Thank you for this video. You’re the one relative I relate to the most. I don’t have much to show for my life and it’s been something I’ve struggled with. I’m learning to appreciate the time I have and how I use it instead of grinding to earn more material riches. The simplicity of it is encouraging but I find myself depressed about it at the same time. The anxiety that haunts me is nearly always insecurity in my role as a mother, and/or childhood trauma that is still unresolved. I’ve been trying to figure out what motivates me to try to be a good mom, and the scary reality is that I’ve mostly been trying to not be my mom. I’ve stopped reaching out to her just to get space from that fear of becoming her and I’m starting to see my “true” (ever changing) self with my own desires of the mom I want to be instead of the mom I don’t want to be. The path forward is becoming a lot more clear. That’s what I got out of your video. Also, it reminded me of how much I enjoyed spending time with you while you were in town. I may not be your target audience but I still found a lot of value in your video. Thank you ❤️
Thank you, Rene. May I offer, I obsessively carried (and still do to some degree), that I must have 'something to show for my life' -- and at any given moment, that created suffering (depression) or a bit more space. Where does the belief come from that I have to show something? That has been a fascinating question for me. Given what I know, it makes sense you have went the route you did. It's scary, and yet you are seeing what you have been doing. With that awareness, change is possible. Whether that's to become, for yourself, the mother you always wanted to have, or something else. Beyond feeling at ease within our minds, and bodies, which will influence every word and action (then our families), what else is there to focus on while we navigate this life? I'm glad you watched. My aim is to share real time what I am experiencing, and I don't have a target audience in terms of my videos at this point. I'm making them to support me on my path forward. Part of that is letting go of the need to be liked or accepted. Opening myself up to criticism and indifference more and more. And, I'm posting them in the event they are meaningful for someone else. In this moment and this video, that's you :).
Hi Matt, we all had a great time with such a beautiful human being like you!
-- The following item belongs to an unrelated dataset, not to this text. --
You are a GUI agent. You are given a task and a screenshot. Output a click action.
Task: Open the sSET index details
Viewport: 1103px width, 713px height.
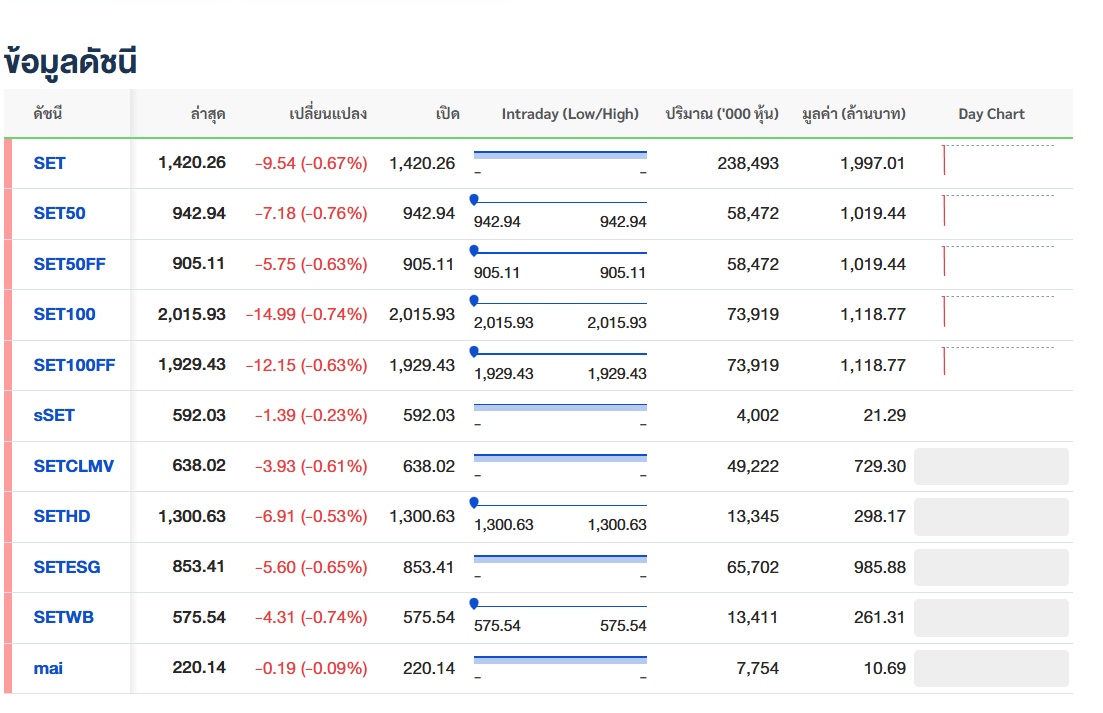[x=53, y=415]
I am very glad that you accepted the invite and let go the fear of spending time with a crazy Italian Family :-P ! We would have missed a lot of wonderful conversations with you! :-)
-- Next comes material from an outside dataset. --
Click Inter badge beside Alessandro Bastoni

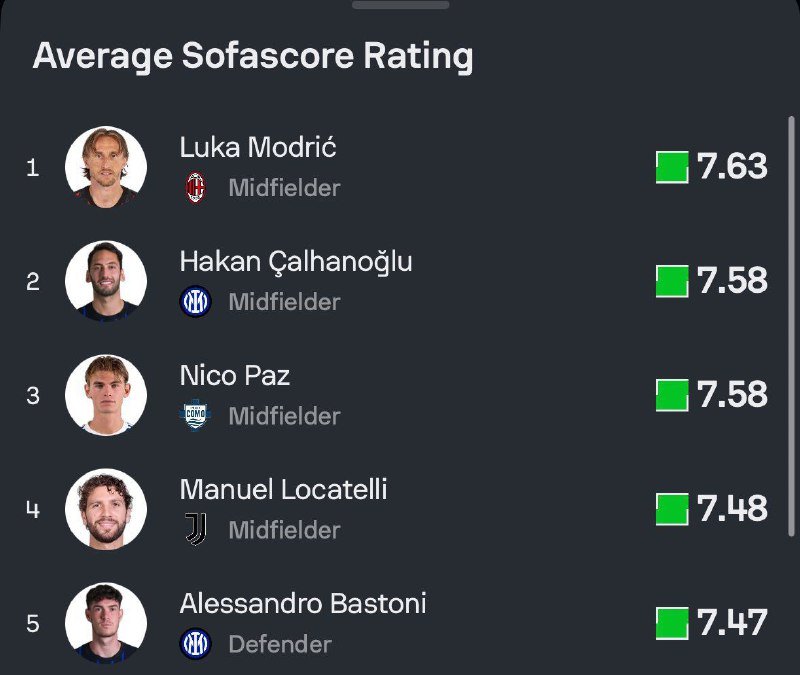tap(195, 644)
Hi Matt! What a touching and sensitive video, thank you. It made me reflect about the purpose of our lives and about the respect we should have for other human beings and ourselves, always. It's impressive the way you managed to change completely your life. Your story is so inspiring.
Chiara, thank you for the kind words. You know, in theory it seems so simple to always remember we are all human at the end of the day, and act accordingly. In practice, it can be so challenging, and has been for me over the years. It has been challenging for me over the years, because for so long, if I didn't "like someone", or didn't "respect someone", it was always their fault, somehow. The truth is, most of the people I've avoided, judged, and/or butted heads with were because there was something about them, that triggered something in me. Whether it was my own fear of being homeless and helpless that led to avoiding them. Or... My own judgement about how people "should" live, "should" be, "should" act, that led to me thinking I was somehow better than they...and that led to confrontation with that person or just avoiding them. Either way, I've noticed how those thoughts, feelings, and beliefs have impacted the way I treat people, and inhibited my ability to accept people for who they are, and my ability to not let others to control my emotions, which at the end of the day, only I can control those. And to take it one step further, I find for others and myself, the thought of "accepting someone for who they are" may seem that we are implying we "accept" bad behaviors... and that's not what I believe to be the case. It's more about "accepting" that is the way someone is, and it's not my job, to tell them who they should be, how they should act, or treat them poorly because of differing world views, ways of living, or the like. At the end of the day, I always ask myself why I'm acting a certain way to people, and identifying how I want to respond to that person, if at all. This could be a long conversation and much more in depth.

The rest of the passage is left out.